▶ **Your goal**
Give every line from the entries that contains "left".
• • • • • • •
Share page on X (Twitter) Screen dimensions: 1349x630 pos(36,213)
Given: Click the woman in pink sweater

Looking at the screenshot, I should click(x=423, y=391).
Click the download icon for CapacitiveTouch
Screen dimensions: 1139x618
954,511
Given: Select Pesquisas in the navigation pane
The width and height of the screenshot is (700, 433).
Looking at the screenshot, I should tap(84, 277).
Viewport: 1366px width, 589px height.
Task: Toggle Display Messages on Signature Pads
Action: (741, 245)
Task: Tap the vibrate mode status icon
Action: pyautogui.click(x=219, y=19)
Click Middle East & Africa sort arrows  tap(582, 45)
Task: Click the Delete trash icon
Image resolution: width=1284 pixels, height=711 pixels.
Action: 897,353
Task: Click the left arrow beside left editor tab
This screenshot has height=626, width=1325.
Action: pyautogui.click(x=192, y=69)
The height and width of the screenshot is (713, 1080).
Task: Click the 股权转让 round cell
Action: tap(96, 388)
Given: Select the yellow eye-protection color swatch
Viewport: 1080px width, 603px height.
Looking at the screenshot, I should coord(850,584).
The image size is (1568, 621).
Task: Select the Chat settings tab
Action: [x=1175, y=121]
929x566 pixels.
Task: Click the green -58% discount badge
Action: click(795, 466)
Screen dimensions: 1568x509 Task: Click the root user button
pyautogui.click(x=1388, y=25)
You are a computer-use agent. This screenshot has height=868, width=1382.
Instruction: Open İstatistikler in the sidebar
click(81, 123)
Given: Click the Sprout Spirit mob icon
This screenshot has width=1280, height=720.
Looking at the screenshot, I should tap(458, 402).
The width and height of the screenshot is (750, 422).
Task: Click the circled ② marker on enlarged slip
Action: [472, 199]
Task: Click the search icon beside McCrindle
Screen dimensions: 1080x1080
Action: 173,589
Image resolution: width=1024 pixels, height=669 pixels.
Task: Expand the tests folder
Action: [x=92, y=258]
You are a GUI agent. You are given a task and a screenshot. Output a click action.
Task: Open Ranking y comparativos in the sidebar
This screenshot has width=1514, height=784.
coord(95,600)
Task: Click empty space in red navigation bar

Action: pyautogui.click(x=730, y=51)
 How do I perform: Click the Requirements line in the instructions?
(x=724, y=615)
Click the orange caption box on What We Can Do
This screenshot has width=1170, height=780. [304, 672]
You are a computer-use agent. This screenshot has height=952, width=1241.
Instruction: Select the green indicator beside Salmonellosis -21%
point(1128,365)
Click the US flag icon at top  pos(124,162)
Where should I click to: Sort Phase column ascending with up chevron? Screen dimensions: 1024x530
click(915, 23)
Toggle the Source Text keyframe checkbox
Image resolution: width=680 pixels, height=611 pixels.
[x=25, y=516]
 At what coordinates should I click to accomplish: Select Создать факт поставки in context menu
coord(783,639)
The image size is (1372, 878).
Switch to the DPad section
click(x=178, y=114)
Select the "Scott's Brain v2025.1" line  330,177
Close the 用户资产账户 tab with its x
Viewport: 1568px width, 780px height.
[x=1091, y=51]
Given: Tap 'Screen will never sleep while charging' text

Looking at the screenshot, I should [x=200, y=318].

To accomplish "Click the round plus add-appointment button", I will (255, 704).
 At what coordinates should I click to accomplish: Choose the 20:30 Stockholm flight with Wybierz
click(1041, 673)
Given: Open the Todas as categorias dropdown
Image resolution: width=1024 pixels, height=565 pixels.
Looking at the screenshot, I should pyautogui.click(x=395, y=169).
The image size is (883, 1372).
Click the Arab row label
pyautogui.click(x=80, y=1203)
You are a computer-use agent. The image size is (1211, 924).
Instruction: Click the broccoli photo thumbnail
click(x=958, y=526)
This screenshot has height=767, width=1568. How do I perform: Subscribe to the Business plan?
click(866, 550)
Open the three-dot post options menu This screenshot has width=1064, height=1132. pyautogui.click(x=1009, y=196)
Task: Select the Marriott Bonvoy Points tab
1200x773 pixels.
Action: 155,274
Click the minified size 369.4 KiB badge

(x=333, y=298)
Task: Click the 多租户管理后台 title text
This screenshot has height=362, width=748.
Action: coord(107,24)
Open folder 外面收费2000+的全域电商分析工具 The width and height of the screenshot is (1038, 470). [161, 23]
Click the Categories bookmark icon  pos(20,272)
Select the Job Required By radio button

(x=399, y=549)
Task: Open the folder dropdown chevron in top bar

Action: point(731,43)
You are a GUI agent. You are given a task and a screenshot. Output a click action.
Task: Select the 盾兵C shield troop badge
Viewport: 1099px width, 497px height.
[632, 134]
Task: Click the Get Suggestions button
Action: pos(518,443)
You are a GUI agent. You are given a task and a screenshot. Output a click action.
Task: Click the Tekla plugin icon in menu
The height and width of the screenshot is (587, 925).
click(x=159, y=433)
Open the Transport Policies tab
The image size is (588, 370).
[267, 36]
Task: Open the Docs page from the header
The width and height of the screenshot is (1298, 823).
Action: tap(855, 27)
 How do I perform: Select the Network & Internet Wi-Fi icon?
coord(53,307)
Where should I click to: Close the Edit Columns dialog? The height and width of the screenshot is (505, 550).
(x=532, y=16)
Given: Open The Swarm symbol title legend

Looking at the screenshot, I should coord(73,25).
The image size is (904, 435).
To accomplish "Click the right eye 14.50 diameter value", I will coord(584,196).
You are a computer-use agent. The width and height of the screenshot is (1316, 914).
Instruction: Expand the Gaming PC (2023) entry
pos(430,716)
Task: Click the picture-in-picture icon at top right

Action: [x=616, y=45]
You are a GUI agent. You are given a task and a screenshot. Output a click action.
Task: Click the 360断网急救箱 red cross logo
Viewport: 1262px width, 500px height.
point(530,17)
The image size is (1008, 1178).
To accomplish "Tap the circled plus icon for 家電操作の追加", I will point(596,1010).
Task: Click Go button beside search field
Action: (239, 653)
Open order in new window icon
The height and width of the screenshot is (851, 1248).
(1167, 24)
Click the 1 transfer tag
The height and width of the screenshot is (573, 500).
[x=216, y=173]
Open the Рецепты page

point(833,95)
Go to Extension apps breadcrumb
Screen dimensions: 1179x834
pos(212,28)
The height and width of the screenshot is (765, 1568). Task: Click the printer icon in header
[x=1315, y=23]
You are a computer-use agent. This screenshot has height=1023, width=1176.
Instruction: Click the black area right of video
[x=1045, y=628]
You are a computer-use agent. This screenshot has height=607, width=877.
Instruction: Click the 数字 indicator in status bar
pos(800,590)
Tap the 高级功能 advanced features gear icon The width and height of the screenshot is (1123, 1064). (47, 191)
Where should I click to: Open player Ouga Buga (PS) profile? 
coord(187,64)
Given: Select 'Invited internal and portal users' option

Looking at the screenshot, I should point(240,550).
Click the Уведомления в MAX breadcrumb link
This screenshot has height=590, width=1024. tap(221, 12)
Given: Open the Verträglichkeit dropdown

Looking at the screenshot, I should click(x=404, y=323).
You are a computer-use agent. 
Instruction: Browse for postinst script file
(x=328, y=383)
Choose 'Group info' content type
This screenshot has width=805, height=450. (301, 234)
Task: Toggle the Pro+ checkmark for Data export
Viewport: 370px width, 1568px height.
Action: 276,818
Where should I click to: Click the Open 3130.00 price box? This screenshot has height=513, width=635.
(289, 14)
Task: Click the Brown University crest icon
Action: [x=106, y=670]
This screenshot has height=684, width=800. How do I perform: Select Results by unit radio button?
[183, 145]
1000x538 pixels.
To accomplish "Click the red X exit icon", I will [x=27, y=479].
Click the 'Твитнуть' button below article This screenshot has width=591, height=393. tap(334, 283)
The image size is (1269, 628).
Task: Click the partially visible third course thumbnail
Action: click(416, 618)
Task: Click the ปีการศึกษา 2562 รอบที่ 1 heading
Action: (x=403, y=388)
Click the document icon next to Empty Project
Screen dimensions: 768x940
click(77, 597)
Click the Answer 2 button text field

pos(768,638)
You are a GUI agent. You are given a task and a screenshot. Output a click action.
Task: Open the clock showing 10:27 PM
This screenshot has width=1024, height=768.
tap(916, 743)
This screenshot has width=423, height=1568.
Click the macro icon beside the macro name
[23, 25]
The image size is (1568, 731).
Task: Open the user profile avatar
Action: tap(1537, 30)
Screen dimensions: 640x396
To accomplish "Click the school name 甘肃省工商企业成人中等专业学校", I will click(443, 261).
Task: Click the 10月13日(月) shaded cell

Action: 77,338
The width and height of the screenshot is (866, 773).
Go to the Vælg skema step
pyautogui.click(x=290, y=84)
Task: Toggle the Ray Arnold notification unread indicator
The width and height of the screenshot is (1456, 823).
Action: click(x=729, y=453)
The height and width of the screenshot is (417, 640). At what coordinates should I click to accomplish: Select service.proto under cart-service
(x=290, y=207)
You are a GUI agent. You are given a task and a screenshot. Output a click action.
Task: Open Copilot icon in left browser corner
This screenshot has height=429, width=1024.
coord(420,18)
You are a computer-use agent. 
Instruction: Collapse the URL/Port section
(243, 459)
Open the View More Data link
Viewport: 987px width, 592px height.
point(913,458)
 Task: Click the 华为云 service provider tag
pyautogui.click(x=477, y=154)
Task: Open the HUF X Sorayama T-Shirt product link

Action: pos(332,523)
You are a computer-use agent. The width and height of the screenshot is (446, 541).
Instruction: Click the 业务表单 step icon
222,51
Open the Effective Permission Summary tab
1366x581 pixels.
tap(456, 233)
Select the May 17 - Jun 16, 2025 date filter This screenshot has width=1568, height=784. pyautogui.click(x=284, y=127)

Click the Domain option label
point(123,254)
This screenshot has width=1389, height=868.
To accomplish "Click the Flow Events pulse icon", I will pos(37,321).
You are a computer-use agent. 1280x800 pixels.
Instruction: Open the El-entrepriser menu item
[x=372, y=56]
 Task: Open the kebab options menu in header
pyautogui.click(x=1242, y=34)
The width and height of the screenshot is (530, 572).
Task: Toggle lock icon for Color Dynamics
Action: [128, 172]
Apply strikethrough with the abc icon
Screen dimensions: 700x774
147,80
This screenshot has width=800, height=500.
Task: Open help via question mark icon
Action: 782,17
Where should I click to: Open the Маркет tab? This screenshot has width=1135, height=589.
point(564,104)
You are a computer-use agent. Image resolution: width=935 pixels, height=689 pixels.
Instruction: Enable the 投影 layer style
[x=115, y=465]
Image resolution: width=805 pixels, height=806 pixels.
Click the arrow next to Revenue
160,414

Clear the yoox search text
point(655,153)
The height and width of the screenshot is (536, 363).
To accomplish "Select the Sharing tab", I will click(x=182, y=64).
• • • • • • •
▶ **Answer box**
Task: Click the left arrow beside left editor tab
Task: Open Copilot icon in left browser corner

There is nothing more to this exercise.